LANCE HORNBY -- Sun Media

, Last Updated: 8:55 AM ET

- Born in London, Ont., Feb. 28, 1973, the son of Carl and Bonnie Lindros, who also acted as agents early in his career. "He pushes us, we don't push him," Carl insisted.

- A dominant minor-hockey player, he had 67 points in 37 games and almost 200 penalty minutes for the Toronto St. Mike's Jr. B's in 1988-89.

- Tagged "The Next One" by the media as the heir to Wayne Gretzky. He had a book written about him before he turned 20.

- Warned Sault Ste. Marie Greyhounds owner Phil Esposito not to draft him, preferring a local team and successfully lobbied to be traded to Oshawa. Had 97 goals and 119 assists in 95 games for the Generals, who won the 1990 Memorial Cup.

- At the 1991 NHL draft, his family told the Quebec Nordiques not to pick him first overall, arguing that distance, lack of marketing and language made it an undesirable locale. He spent the '91-92 season starring with the Gens and wowing the NHLers with the '91 Canada Cup team.

- After vowing to force him to play there, the Nords traded him at the '92 draft for five players, a first-round pick, $15 million US and future considerations. The Nords also were trying to deal him to the Rangers and an arbitrator eventually had to rule in favour of the Flyers. The Nords used the players as the backbone of two Cup runs in Colorado.

- In '92, Lindros was photographed in handcuffs after Durham Regional Police charged him with common assault for allegedly pouring beer on and spitting on a patron at Koo Koo Bananas bar in Whitby. He was acquitted and filed a complaint against police for the cuff treatment.

- The 6-foot-4, 240-pound Lindros -- "an apartment building on skates" as GM Bob Clarke described him, set out to re-write the Flyers record book. Recorded his first of 865 NHL points on Oct. 6, 1992, scoring against Pittsburgh's Tom Barrasso.

- As part of forward lines nicknamed The Crazy Eights and The Legion Of Doom, he had seasons of 75 and 93 points. In the lockout-shortened 1994-95 season, the new team captain won both the Hart and Pearson awards as NHL MVP, the youngest Hart winner since Gretzky.

- The dream of playing with brother Brett ended with the latter's retirement with post concussion syndrome in fewer than two years with the New York Islanders.

- In 1996-97, the first signs of Eric's own injury trouble appeared. He missed 30 games and despite reaching the Cup final, scored just one goal in a sweep by the Red Wings. He feuded with coach Terry Murray, who was later fired.

- Sniping with Clarke increased in the next few years, with Lindros' perceived lack of toughness becoming front-page news. The first of many concussions sidelined him in 1998.

- A fight with the Lindros family over the quality of the Flyers' medical care escalated in the spring of 1999. Roommate Keith Jones found him in a near unconscious state in their Nashville hotel. What the Flyers thought was a rib injury was determined by a Nashville hospital to be a collapsed lung that might have been fatal if he'd taken the team's advice to fly home.

- During 1999-2000, his ongoing criticism of the medical staff leads Clarke to strip his captaincy.

- The 2000 playoffs resulted in his most serious head injury, a thundering bodycheck by Scott Stevens of the New Jersey Devils.

- That summer, the restricted free agent refused the $8.5- million qualifying offer from the Flyers to try to force a deal with his childhood team, the Maple Leafs. Once more, he sat out a season.

- In 2001, after various failed deals with the Leafs for players such as Danny Markov, Nik Antropov and Tomas Kaberle, the Flyers successfully moved him to the New York Rangers for three players and a pick. He helped drive the Rangers' payroll over $70 million, then an NHL record.

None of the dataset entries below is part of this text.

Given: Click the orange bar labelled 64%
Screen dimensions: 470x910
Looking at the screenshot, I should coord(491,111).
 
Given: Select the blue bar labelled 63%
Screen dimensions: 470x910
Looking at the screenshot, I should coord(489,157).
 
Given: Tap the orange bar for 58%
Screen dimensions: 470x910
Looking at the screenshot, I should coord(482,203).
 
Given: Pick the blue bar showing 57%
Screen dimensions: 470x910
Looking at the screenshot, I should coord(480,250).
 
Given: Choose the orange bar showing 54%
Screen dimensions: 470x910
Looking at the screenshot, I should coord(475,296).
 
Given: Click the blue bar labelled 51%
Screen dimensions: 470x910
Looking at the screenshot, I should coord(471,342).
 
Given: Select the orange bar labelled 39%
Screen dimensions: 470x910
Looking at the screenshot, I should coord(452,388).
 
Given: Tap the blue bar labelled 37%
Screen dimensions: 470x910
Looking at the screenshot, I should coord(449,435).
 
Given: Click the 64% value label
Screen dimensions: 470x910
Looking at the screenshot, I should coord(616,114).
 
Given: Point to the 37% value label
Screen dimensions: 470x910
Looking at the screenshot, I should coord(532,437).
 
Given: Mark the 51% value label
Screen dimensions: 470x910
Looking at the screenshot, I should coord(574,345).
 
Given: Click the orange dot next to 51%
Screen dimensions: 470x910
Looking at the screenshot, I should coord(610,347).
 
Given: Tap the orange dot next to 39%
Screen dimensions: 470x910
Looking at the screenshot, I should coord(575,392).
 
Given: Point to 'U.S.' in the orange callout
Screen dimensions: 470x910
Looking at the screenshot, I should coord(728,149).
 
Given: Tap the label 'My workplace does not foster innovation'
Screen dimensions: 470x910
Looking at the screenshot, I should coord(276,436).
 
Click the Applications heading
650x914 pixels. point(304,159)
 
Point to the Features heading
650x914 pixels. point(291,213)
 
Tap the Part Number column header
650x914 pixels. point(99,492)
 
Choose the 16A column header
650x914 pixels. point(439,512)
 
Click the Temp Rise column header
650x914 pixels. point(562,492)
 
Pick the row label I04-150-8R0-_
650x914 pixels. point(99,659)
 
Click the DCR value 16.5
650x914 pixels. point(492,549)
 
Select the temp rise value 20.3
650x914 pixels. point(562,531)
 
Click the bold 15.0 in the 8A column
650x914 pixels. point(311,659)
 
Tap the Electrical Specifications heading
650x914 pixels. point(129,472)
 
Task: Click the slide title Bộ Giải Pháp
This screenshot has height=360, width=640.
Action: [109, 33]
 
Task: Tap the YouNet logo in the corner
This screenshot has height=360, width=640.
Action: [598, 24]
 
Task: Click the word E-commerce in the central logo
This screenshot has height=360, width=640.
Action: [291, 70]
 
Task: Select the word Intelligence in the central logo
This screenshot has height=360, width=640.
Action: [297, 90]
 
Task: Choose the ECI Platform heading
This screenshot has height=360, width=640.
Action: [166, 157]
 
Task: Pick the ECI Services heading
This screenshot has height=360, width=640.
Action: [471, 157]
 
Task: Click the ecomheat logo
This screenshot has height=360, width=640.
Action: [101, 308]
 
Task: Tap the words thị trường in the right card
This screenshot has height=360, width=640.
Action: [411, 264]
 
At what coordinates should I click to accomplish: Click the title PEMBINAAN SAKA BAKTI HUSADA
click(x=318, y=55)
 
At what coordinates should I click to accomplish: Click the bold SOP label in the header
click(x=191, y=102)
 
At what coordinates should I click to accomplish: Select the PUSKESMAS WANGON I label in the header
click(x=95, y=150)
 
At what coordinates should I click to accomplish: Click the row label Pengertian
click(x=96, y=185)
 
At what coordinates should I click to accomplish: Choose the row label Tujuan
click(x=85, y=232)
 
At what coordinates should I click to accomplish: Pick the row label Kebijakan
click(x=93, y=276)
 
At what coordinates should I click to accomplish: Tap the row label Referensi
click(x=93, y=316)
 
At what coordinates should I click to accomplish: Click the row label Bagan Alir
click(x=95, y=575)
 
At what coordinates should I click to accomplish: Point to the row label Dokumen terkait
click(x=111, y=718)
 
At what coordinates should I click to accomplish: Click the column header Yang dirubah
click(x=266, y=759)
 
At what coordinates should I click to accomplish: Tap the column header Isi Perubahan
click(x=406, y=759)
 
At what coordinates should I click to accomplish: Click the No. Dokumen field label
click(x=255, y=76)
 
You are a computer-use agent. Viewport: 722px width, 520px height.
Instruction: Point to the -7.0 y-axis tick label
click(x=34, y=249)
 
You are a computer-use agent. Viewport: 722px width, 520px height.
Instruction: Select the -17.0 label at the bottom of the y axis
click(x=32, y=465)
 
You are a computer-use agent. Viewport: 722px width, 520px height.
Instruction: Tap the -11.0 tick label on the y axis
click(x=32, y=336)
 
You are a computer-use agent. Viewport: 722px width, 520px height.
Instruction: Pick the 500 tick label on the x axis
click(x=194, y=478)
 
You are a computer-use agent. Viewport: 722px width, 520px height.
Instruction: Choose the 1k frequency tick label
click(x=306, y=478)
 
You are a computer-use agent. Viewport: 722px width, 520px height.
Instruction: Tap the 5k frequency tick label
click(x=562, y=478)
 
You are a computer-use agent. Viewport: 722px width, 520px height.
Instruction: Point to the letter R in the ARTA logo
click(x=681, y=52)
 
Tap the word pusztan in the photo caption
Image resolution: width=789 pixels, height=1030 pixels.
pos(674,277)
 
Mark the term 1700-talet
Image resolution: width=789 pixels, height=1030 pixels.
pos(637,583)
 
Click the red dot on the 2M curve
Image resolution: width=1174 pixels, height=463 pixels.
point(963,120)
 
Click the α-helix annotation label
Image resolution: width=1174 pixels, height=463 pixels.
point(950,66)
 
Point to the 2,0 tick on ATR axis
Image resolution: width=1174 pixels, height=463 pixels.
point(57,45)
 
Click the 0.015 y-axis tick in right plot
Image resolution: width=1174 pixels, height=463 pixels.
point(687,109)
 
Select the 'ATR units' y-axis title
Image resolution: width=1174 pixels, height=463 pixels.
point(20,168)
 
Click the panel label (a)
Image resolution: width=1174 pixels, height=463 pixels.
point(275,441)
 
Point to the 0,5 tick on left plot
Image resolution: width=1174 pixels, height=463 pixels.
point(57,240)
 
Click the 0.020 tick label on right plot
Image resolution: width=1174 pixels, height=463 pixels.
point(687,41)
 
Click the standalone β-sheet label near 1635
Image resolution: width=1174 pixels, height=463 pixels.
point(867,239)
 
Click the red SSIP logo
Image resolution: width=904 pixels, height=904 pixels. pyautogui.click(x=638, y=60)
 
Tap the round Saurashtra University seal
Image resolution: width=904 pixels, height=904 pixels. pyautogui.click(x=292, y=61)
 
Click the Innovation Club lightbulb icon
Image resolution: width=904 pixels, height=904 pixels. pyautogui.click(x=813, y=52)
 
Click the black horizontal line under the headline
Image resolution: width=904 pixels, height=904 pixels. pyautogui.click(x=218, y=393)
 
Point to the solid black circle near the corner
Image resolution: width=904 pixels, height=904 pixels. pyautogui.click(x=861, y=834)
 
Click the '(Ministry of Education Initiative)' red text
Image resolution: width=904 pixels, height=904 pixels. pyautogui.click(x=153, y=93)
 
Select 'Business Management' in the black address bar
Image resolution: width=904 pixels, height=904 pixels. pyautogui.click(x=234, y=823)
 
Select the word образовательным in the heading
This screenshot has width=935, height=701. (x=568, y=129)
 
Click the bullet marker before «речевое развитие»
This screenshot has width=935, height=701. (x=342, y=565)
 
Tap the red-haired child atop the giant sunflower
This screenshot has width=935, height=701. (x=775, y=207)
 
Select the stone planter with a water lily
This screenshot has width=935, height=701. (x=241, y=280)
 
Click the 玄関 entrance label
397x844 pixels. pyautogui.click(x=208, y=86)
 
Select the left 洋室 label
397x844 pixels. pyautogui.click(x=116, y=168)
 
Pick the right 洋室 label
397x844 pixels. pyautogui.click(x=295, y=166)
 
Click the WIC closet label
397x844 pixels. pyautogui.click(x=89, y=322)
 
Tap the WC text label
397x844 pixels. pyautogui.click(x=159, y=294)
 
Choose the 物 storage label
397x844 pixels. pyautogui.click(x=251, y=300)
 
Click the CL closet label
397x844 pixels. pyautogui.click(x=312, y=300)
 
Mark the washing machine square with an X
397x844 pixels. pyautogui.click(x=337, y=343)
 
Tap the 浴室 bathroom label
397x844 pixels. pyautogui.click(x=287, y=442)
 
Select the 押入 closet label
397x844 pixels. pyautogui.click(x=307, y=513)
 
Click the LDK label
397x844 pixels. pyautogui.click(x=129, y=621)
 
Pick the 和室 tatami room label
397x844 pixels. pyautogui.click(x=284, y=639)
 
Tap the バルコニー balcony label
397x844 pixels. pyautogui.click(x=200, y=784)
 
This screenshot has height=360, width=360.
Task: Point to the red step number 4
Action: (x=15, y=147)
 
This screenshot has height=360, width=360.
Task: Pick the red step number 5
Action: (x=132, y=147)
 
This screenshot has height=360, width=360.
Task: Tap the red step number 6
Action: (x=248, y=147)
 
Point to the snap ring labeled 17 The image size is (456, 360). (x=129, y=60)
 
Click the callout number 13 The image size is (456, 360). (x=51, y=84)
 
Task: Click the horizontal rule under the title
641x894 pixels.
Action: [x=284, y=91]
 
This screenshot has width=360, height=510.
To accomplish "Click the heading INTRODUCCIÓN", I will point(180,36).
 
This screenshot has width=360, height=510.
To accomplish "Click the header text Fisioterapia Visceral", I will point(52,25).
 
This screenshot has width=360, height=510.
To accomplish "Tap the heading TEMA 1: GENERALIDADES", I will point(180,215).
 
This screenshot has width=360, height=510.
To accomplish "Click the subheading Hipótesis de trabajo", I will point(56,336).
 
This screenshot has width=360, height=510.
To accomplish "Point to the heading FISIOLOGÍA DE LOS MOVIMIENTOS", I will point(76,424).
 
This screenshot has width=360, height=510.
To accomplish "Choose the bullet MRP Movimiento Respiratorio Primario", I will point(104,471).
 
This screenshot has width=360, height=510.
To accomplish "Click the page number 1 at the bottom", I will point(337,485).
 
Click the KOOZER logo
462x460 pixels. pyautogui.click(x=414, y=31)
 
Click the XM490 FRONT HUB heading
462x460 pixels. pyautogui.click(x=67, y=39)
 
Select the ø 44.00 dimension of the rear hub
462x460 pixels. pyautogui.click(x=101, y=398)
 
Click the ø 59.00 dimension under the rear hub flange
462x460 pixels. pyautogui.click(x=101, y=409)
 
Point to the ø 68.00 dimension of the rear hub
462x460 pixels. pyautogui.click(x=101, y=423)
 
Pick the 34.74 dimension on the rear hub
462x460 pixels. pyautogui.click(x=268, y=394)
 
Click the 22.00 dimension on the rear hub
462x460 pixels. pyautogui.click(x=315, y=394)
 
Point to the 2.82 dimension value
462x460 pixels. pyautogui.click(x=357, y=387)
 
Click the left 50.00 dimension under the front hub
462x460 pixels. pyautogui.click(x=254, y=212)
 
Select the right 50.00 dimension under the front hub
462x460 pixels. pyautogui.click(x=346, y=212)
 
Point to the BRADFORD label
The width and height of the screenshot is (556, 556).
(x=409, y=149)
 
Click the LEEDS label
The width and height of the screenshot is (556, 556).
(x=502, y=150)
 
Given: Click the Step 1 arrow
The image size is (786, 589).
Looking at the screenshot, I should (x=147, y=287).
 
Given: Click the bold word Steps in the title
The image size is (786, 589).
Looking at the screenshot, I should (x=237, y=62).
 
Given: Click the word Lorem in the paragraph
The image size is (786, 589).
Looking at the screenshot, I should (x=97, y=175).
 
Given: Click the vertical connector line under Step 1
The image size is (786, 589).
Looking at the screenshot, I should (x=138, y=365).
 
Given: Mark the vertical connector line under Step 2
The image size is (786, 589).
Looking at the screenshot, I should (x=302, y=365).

- The change of scenery, joining his favourite player Mark Messier, saw Lindros complete his first full season in the NHL, with 53 points in 81 games.

- Lindros was part of the 2002 Canadian gold-medal team at Salt Lake City.

- The Rangers failed to make the playoffs in 2004 and Lindros was felled by his eighth concussion. Though receiving some independent medical advice to quit hockey, he became an unrestricted free agent, only to be sidelined with 700 other players by the second lockout. He took an economics course at the University of Toronto to fill up his time.

- One of the longest courtships in NHL history ended on Aug. 11, 2005, when Lindros joined the Leafs, a one-year, $1.55-million experiment. Briefly leading the team on and off the ice with Mats Sundin hurt, Lindros eventually succumbed to a torn wrist ligament. Coming back prematurely almost three months later, the hand was damaged beyond repair for that season.

- When the Leafs didn't re-sign him, he joined the Dallas Stars in 2006, playing 49 games and getting 26 points. He appeared in the '07 playoffs for the first time since 2000.

- Since then, he has gradually increased his advisory role with the NHLPA, starting in his Toronto days when he lined up with the first anti-Ted Saskin faction.